Your answer must be an exact retyping of the line containing "Click the Critical" and every line after it through the end of the records below, with no pictures and nothing else.

________

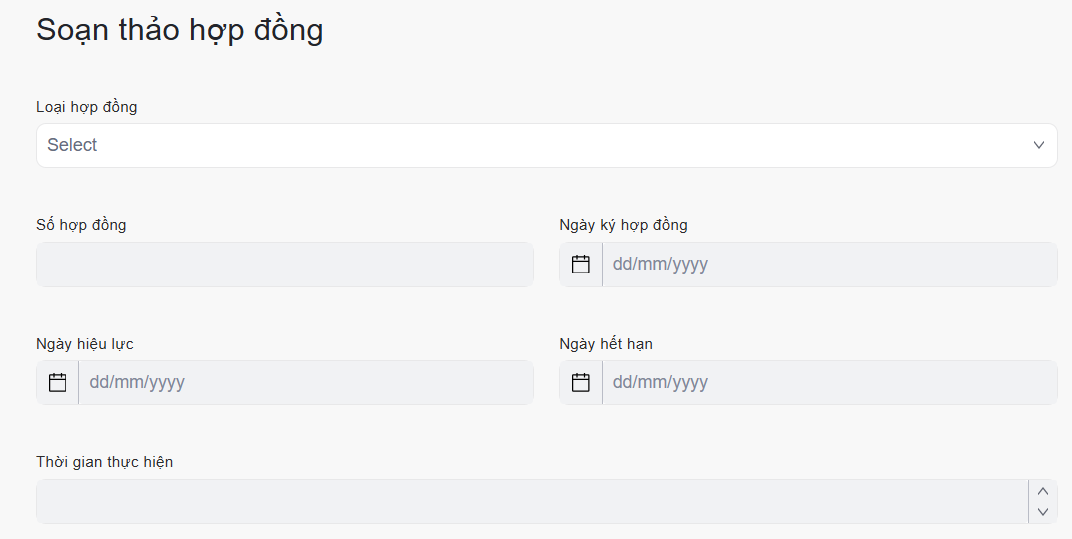Click into the Ngày hiệu lực date field
The height and width of the screenshot is (539, 1072).
tap(305, 382)
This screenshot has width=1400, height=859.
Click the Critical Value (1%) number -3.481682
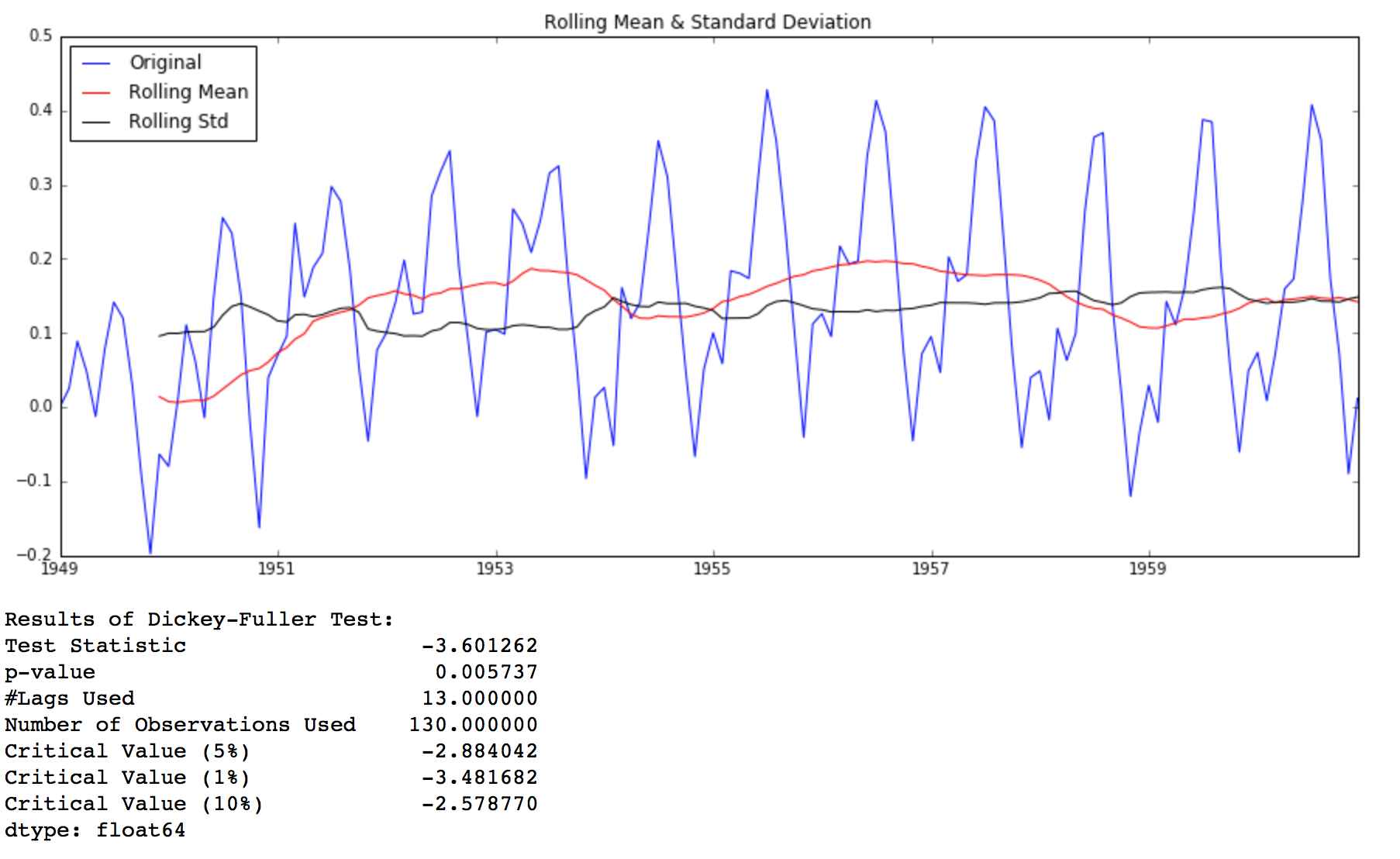pos(479,778)
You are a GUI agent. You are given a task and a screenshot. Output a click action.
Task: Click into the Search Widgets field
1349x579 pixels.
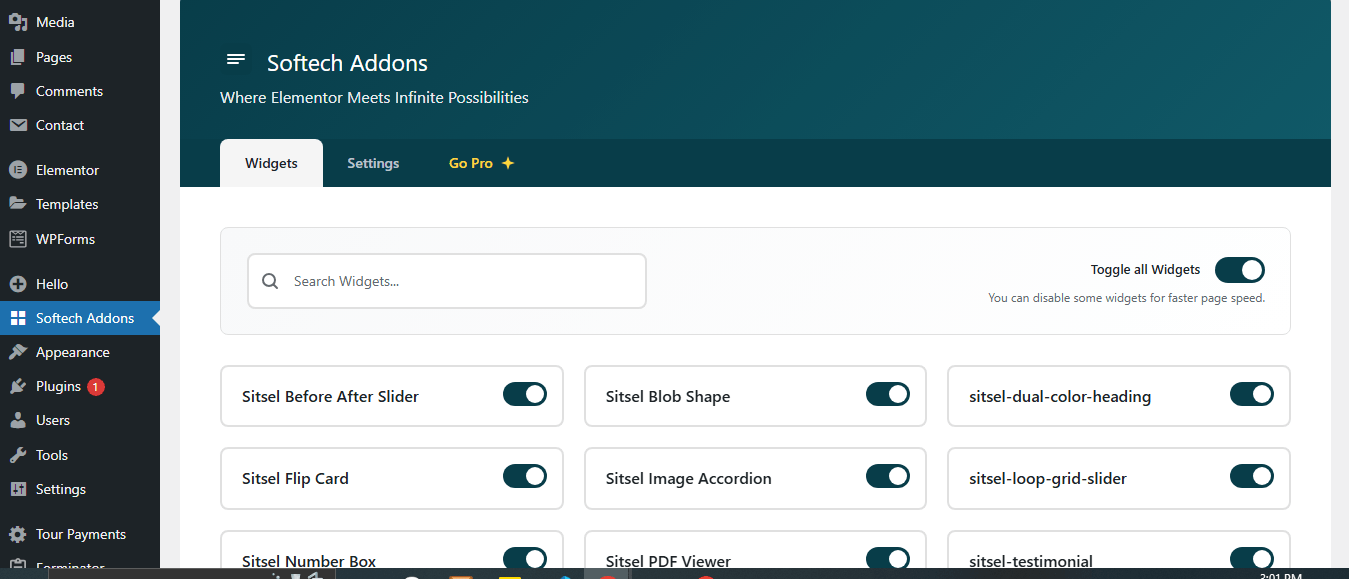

________

Task output:
Click the Critical Value (1%) number -3.481682
pos(479,778)
You are a GUI agent. You are given a task and a screenshot. Output a click action.
Task: Click into the Search Widgets field
1349x579 pixels.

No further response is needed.